Exercise: Below are lines of data; restate word for word those running from the line containing "Where should I click to: Click the user" to the line containing "You are a computer-use", inclusive, and no others.

(Dataset entries)
--------------------------------------------------
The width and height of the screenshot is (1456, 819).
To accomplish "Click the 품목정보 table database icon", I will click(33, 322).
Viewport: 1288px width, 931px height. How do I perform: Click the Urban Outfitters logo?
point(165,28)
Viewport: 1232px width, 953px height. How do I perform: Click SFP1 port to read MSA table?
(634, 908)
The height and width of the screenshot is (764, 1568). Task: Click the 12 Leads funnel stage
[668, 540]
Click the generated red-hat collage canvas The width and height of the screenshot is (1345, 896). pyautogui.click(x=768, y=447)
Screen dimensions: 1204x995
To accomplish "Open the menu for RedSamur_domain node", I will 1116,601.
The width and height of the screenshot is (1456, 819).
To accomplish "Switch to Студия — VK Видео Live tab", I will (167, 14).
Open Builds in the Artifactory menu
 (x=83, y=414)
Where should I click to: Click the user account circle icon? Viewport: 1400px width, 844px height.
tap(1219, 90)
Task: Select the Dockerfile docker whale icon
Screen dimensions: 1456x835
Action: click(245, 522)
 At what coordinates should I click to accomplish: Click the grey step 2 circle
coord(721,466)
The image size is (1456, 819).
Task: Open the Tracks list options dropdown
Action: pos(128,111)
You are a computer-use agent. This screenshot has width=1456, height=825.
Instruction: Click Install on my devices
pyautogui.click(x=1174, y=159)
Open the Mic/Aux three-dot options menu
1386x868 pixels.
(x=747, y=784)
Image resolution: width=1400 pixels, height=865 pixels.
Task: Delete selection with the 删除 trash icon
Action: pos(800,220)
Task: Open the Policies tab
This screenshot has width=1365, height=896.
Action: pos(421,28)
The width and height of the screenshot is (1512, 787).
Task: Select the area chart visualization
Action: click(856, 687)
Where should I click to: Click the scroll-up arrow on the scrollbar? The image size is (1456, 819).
--------------------------------------------------
Solution for this problem:
Where should I click to: Click the user account circle icon? Viewport: 1400px width, 844px height.
tap(1219, 90)
Task: Select the Dockerfile docker whale icon
Screen dimensions: 1456x835
Action: click(245, 522)
 At what coordinates should I click to accomplish: Click the grey step 2 circle
coord(721,466)
The image size is (1456, 819).
Task: Open the Tracks list options dropdown
Action: pos(128,111)
You are a computer-use agent. This screenshot has width=1456, height=825.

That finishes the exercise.